The fix was to send heartbeats aggressively only when it matters. When the iOS peer is authenticated, or when user activity has been observed within the last 15 minutes, the Mac sends a heartbeat every second. Otherwise it reverts to the default 30-second cadence. The lastUserActivityTime timestamp is updated on peer messages and PTY output, so an idle session decays back to 30s after 15 minutes and the DO is free to hibernate.

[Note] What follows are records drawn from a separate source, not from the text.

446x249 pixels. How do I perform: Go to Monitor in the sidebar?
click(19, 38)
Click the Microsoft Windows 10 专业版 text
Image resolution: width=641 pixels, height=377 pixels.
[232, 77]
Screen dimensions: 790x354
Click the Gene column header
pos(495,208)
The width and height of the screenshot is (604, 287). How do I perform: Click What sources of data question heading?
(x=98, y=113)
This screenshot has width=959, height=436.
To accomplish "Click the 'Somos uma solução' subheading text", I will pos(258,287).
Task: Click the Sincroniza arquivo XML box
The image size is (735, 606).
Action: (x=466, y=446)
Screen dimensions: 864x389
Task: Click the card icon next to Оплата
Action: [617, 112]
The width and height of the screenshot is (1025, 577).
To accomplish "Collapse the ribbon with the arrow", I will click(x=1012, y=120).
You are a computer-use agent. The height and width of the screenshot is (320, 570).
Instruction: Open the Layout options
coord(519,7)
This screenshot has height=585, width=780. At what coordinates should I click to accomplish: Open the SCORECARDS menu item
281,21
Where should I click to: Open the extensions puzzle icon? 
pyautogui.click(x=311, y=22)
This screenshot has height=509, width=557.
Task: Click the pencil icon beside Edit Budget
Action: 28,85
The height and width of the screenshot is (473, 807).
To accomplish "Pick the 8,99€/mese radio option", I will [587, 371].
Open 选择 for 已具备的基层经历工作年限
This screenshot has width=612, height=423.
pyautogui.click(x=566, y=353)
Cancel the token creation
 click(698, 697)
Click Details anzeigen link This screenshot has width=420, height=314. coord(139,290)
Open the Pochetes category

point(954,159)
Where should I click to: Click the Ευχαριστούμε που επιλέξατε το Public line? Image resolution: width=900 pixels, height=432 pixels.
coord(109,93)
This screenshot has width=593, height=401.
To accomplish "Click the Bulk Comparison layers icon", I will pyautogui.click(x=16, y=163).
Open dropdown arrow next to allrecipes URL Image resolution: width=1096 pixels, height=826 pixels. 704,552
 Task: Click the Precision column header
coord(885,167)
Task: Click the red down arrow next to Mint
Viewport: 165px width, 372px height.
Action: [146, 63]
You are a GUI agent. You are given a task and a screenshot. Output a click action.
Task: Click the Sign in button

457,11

This is the driver behind the numbers. The interval isn’t about “how long does the user want to wait to notice a dead connection” — it’s about keeping the relay DO awake during the window where a user is actively typing.

Why iOS Uses 3 Seconds

The iOS side is static at 3 seconds. It doesn’t share the Mac’s 1s/30s dynamic, because the iOS app’s foreground state already implies active use — it’s only running heartbeats when the user has the app open, and in that case the DO should stay warm. 3 seconds is a compromise: fast enough that a dead relay connection is detected within 15 seconds (the 5× ack timeout), slow enough not to drain battery or hammer the cellular radio with sub-second WebSocket frames.

The heartbeat_ack Carries Extra Information

The relay’s heartbeat response to iOS includes a mac_connected boolean:

// relay_server/src/types.ts
export interface HeartbeatAckMessage {
  type: "heartbeat_ack";
  mac_connected: boolean;
}

The iOS app uses this to show connection status. If mac_connected: false, the app knows the Mac has disconnected even if the relay-to-iOS leg is healthy. This avoids the case where iOS appears “connected” but the Mac is actually offline.

Stale Ephemeral Keys After Timeout

When a heartbeat timeout fires, the relay clears the stale connection’s session nonce and ephemeral key from room state:

if (macTimedOut) {
  delete roomState.mac_session_nonce;
  delete roomState.mac_ephemeral_key;
}
if (iosTimedOut) {
  delete roomState.ios_session_nonce;
  delete roomState.ios_ephemeral_key;
}
await this.state.storage.put("room", roomState);

When the device reconnects, it provides fresh nonces and ephemeral keys. Stale ephemeral keys from the previous connection are not carried forward.

Immediate Reconnect on Network Change

On the Mac side, RelayConnection subscribes to both system wake/sleep notifications and network path changes:

// mac_agent/Sources/MacAgentLib/RelayConnection.swift
NotificationCenter.default.addObserver(
    forName: NSWorkspace.didWakeNotification, ...) { [weak self] _ in
    log("[relay] Mac woke from sleep — forcing immediate reconnect")
    self?.reconnectDelay = 0
    self?.ws.disconnect()
}

monitor.pathUpdateHandler = { [weak self] path in
    // If network path changed (interface list or status)
    log("[relay] network path changed — forcing reconnect")
    self?.reconnectDelay = 0
    self?.ws.disconnect()
}

On wake from sleep or network interface change, reconnectDelay is reset to 0 and the current WebSocket is disconnected, triggering an immediate reconnect without waiting for the next backoff interval.